** DATASET RECORDS follows **

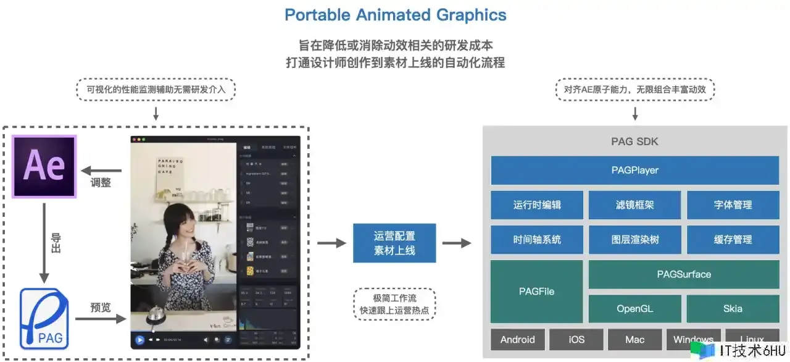
Task: Click the IT技术6HU logo icon
Action: pyautogui.click(x=702, y=351)
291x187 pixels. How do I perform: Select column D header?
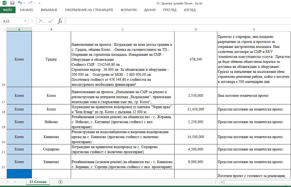coord(195,29)
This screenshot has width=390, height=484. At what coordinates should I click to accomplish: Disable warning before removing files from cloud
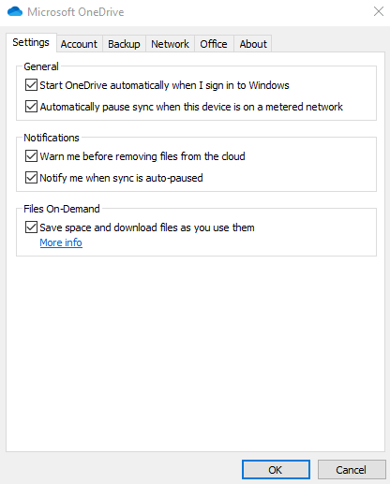pos(31,156)
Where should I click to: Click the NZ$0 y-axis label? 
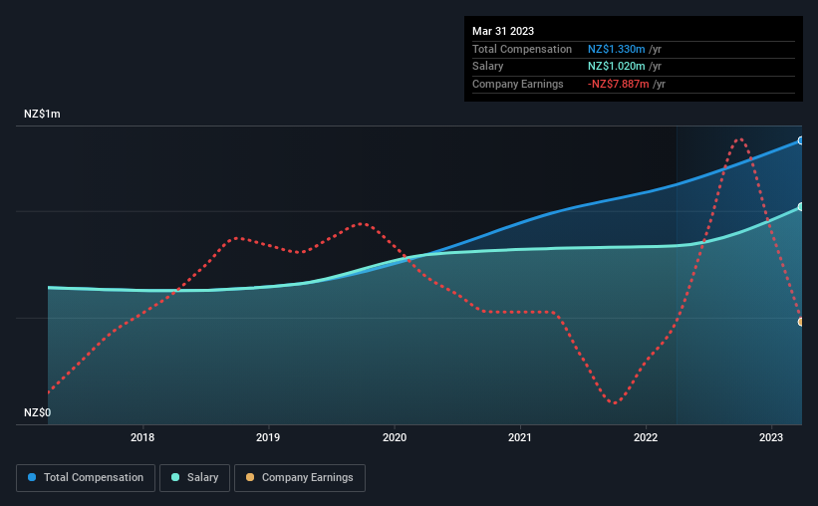tap(38, 412)
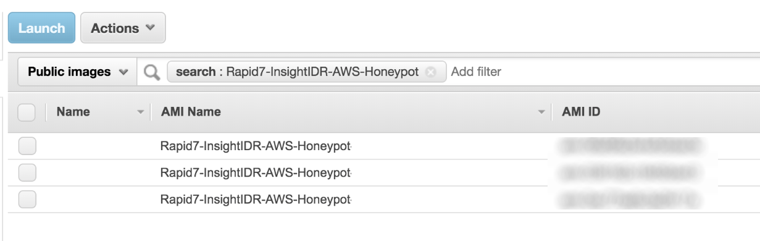Select the first Rapid7-InsightIDR-AWS-Honeypot AMI name
This screenshot has width=760, height=241.
(x=260, y=146)
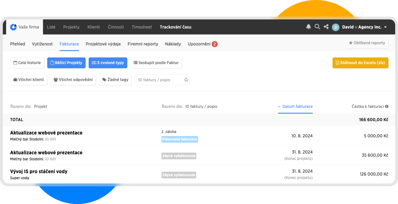
Task: Switch to the Projektové výdaje tab
Action: click(x=103, y=44)
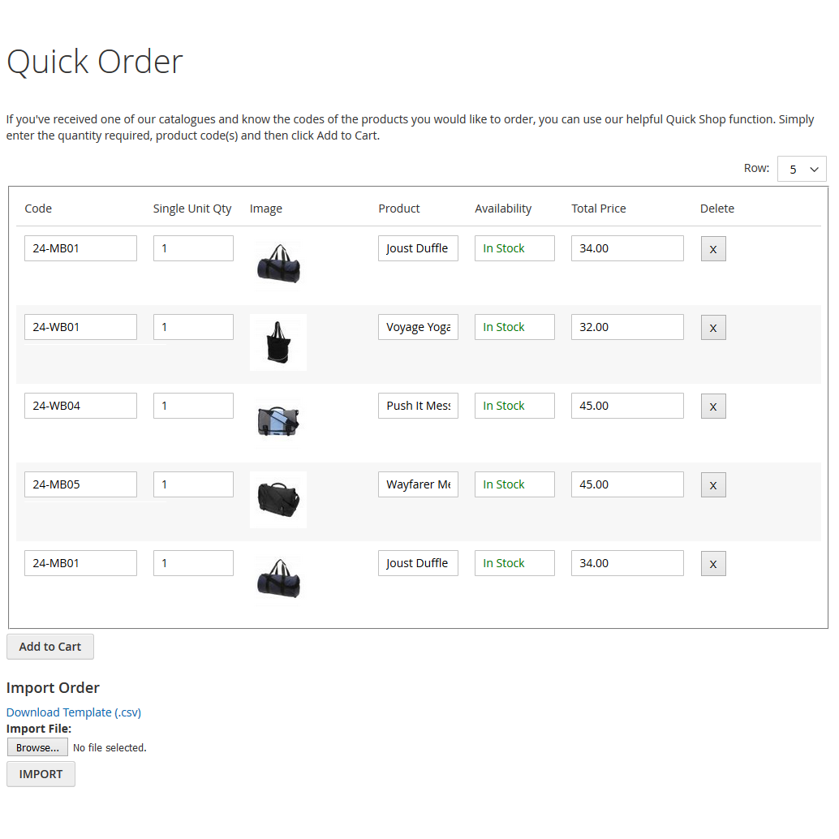Open Download Template (.csv) link
The image size is (839, 839).
(x=73, y=712)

** End of DATASET RECORDS **

PROBLEM STATEMENT: Exactly the lines from the one containing "291x187 pixels. How" through the last line of the data above should be output, both ends included, with every picture left out.

REPLY TO THE TASK:
291x187 pixels. How do I perform: Select column D header?
coord(195,29)
This screenshot has width=390, height=484. At what coordinates should I click to accomplish: Disable warning before removing files from cloud
pos(31,156)
Where should I click to: Click the NZ$0 y-axis label? 
tap(38, 412)
Select the first Rapid7-InsightIDR-AWS-Honeypot AMI name
This screenshot has width=760, height=241.
(x=260, y=146)
Task: Switch to the Projektové výdaje tab
Action: click(x=103, y=44)
Open Download Template (.csv) link
The image size is (839, 839).
(x=73, y=712)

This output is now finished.